In a recent blog post on the ACLU’s website, Wessler writes that there are a lot of aspects of this situation that he finds alarming:
RED FLAG #1: The Sarasota Police initially told us that they had responsive records, including applications filed by and orders issued to a local detective under the state “trap and trace” statute that he had relied on for authorization to conduct stingray surveillance. That raised the first red flag, since trap and trace orders are typically used to gather limited information about the phone numbers of incoming calls, not to track cell phones inside private spaces or conduct dragnet surveillance. And, such orders require a very low legal standard. As one federal magistrate judge has held, police should be permitted to use stingrays only after obtaining a probable cause warrant, if at all.
RED FLAG #2: The Sarasota Police set up an appointment for us to inspect the applications and orders, as required by Florida law.

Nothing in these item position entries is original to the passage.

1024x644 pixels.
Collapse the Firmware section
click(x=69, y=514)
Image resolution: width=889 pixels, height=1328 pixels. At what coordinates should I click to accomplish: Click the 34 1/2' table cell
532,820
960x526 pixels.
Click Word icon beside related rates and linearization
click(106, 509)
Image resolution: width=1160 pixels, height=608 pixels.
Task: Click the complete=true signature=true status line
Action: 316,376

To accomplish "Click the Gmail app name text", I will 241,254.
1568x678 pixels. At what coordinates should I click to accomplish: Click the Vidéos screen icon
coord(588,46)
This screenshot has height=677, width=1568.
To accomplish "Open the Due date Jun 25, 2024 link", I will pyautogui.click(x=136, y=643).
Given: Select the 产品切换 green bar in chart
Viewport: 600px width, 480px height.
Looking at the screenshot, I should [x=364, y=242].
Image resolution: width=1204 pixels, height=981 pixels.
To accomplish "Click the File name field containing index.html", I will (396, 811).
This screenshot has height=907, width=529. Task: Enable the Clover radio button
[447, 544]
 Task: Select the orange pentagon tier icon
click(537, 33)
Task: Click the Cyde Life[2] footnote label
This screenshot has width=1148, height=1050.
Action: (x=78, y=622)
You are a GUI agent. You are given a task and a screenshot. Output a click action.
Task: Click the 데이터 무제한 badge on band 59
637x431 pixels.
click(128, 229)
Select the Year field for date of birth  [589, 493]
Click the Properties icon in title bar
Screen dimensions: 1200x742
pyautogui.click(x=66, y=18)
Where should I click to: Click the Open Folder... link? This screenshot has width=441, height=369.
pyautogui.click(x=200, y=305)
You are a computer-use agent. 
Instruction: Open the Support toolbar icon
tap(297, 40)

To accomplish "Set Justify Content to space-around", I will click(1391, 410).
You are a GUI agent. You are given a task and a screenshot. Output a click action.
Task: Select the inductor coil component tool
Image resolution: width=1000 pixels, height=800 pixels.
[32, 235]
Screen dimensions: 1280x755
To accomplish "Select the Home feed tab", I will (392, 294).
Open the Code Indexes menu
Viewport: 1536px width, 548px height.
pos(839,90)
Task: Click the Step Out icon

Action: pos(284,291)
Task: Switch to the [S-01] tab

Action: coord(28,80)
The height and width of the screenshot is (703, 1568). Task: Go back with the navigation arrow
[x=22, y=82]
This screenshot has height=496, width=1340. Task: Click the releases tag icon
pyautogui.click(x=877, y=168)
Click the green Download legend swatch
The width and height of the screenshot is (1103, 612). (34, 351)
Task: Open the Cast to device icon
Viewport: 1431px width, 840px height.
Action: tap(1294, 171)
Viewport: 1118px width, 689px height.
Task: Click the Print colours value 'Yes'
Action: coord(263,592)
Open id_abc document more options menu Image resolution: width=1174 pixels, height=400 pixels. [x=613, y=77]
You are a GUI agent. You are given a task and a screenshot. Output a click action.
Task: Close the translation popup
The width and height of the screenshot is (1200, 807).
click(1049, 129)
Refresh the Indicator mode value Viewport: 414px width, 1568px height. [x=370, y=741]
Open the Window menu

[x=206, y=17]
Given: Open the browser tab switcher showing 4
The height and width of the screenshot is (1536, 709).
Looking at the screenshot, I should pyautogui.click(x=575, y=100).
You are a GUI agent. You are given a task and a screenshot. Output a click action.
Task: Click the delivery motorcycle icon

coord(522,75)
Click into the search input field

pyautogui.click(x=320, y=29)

But a few hours before that appointment, an assistant city attorney sent an email cancelling the meeting on the basis that the U.S. Marshals Service was claiming the records as their own and instructing the local cops not to release them. Their explanation: the Marshals Service had deputized the local officer, and therefore the records were actually the property of the federal government.
We emphatically disagree, since the Sarasota detective created the applications, brought them to court, and retained the applications and orders in his files. Merely giving him a second title (“Special Deputy U.S. Marshal”) does not change these facts. But regardless, once the Sarasota Police Department received our records request, state law required them to hold onto the records for at least 30 days, to give us an opportunity to go to court and seek an order for release of the documents.
Instead of complying with that clear legal obligation, the local police allowed the records to disappear by letting the U.S. Marshals drive down from their office in Tampa, seize the physical files, and move them to an unknown location. We’ve seen our fair share of federal government attempts to keep records about stingrays secret, but we’ve never seen an actual physical raid on state records in order to conceal them from public view.
RED FLAG #3: Realizing we weren’t going to get hold of the Sarasota Police Department’s copies of the applications and orders anytime soon, we asked the county court if we could obtain copies from its files. Incredibly, the court said it had no copies. The court doesn’t even have docket entries indicating that applications were filed or orders issued. Apparently, the local detective came to court with a single paper copy of the application and proposed order, and then walked out with the same papers once signed by a judge.
In a statement to the press, Sarasota Police Deputy Chief Stephen Moyer said, “At this time, the Sarasota Police Department has a different opinion than that of the plaintiffs of this lawsuit. We will continue to work with our legal counsel on this matter.”